Several bills in recent Congresses have sought to address other aspects of institutional proxy voting, including the "best interest" standard governing proxy voting by investment advisers and the ways in which institutions use proxy voting advice.642 Those bills are discussed below.
In the 118th Congress, H.R. 4767, the Protecting Americans' Retirement Savings from Politics Act (discussed earlier), would have included all the above measures.649
Another category of possible reforms to the shareholder proposal regime would regulate proxy advisors directly. This subsection of the report provides background on previous efforts to regulate proxy advisors, discusses a December 2025 executive order targeting proxy advisors, and reviews proposed legislation concerning proxy advisors.
As discussed, proxy advisors first emerged in the 1980s with the beginnings of institutional activism.650 They gained prominence in the 21st century, particularly after the SEC adopted rules governing proxy voting by mutual funds in 2003.651 As shareholder proposals began to exert a greater influence in boardrooms, the role that proxy advisors play in corporate governance became increasingly controversial.

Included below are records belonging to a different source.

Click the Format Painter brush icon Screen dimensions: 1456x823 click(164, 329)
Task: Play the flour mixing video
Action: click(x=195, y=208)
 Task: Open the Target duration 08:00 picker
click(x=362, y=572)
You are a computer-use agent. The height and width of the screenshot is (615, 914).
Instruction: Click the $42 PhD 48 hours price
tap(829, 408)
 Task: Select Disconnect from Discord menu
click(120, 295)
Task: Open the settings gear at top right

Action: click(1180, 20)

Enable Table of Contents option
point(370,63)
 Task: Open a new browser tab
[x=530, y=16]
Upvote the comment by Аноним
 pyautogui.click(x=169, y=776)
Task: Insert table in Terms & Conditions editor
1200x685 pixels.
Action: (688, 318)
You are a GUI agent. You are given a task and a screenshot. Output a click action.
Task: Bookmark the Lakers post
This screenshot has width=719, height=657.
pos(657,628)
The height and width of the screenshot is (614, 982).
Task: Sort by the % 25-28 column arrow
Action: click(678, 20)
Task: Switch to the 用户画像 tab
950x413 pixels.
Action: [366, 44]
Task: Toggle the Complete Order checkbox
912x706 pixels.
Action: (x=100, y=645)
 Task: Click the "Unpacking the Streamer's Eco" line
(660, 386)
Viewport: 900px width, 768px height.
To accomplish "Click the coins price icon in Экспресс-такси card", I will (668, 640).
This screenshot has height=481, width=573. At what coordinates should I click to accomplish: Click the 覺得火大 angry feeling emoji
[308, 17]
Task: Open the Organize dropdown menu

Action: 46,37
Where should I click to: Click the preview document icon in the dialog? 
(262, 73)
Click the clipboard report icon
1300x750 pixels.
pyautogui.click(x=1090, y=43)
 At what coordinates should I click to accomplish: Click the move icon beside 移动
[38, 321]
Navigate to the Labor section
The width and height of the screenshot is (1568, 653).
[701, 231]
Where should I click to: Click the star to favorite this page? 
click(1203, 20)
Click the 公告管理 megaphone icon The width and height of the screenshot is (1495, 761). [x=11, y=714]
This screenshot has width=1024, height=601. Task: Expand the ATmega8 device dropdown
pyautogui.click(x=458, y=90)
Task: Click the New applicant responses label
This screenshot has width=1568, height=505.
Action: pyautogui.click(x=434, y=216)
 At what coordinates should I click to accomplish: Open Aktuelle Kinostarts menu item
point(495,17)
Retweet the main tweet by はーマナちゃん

Critics of the industry have raised a variety of concerns, which are summarized below.652
Outsized Influence
Some observers argue that the leading proxy advisors—ISS and Glass Lewis—have an inappropriate level of influence on corporate America.653 This influence, they contend, is in part a result of the highly concentrated structure of the proxy advisor industry.654 ISS and Glass Lewis reportedly have a combined market share exceeding 90%, with some estimates reaching 97%.655 The three other U.S. proxy advisors—Egan-Jones Proxy Services, Segal Marco Advisors, and ProxyVote Plus—are considerably smaller.656 As discussed, some commentators have also criticized the way in which institutional investors utilize proxy voting advice, claiming that many small and mid-size institutions follow proxy advisor recommendations without conducting independent analysis.657
The level of influence that proxy advisors have on shareholder votes is contested, with empirical studies reaching differing conclusions.658 In evaluating the effect of a proxy advisor recommendation, it can be difficult to distinguish correlation from causation. When casting votes, institutional investors may be independently influenced by the same factors that drive proxy advisors' analyses.659 In addition, proxy advisors develop their voting policies based on input from their institutional clients,660 while institutions may select a given advisor based on prior agreement with the advisor's policies.661 These factors complicate efforts to assess the causal significance of proxy advisor recommendations.662
Defenders of the proxy advisor industry claim that critics overstate its influence. They argue that the largest institutional investors have their own voting policies and conduct independent analysis of contested issues,663 relying on proxy advisors primarily for research and to identify matters that warrant further examination.664
Conflicts of Interest
Some commentators argue that ISS and Glass Lewis operate with conflicts of interest because they provide both proxy voting advice to investors and consulting services to corporations that are the subject of their proxy voting advice.665 Critics have claimed that the proxy advisors' voting recommendations may be influenced by whether a corporation has purchased their consulting services.666 Glass Lewis also offers to engage with companies on behalf of investor clients regarding governance issues,667 which observers say incentivizes the firm to favor activist investors that purchase its engagement services.668
ISS and Glass Lewis indicate that they maintain structural safeguards to ensure the independence of their proxy advice and consulting businesses.669 Both firms also say they disclose potential conflicts of interest to their clients.670
Errors
A third category of concerns regarding proxy advisors involves alleged errors in their work product. Some commentators contend that ISS and Glass Lewis frequently make factual and analytical mistakes and are insufficiently responsive when companies attempt to correct such errors.671 (In 2020, ISS discontinued a policy of allowing S&P 500 companies to review draft copies of its research reports.672 Glass Lewis allows companies to respond to its analysis and recommendations and makes those responses available to clients.673)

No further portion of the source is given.